• [Task goal]
Give only the number of lines in the records below that contain the word "pixels".

• [Material for the task]
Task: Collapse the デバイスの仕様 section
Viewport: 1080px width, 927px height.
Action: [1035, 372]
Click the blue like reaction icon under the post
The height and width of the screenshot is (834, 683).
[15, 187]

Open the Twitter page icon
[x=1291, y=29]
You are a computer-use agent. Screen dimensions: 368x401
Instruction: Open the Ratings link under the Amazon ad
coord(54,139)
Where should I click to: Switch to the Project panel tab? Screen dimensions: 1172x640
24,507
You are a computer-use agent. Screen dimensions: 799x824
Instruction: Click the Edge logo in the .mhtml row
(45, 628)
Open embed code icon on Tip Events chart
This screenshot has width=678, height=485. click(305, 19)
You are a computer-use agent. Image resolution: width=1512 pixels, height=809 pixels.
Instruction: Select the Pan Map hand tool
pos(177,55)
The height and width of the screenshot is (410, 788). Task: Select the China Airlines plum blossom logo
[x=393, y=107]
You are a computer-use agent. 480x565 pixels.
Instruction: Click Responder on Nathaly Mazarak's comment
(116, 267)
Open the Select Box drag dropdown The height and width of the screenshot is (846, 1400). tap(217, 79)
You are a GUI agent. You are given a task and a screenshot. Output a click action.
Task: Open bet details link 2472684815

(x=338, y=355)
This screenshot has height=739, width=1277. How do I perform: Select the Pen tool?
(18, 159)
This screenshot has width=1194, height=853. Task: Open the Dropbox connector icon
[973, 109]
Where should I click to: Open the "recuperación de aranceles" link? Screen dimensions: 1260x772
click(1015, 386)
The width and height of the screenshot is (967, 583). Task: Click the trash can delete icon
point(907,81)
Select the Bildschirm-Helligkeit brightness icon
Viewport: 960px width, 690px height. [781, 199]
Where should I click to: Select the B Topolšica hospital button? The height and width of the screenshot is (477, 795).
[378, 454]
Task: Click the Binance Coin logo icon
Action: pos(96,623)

• [Solution to the exercise]
2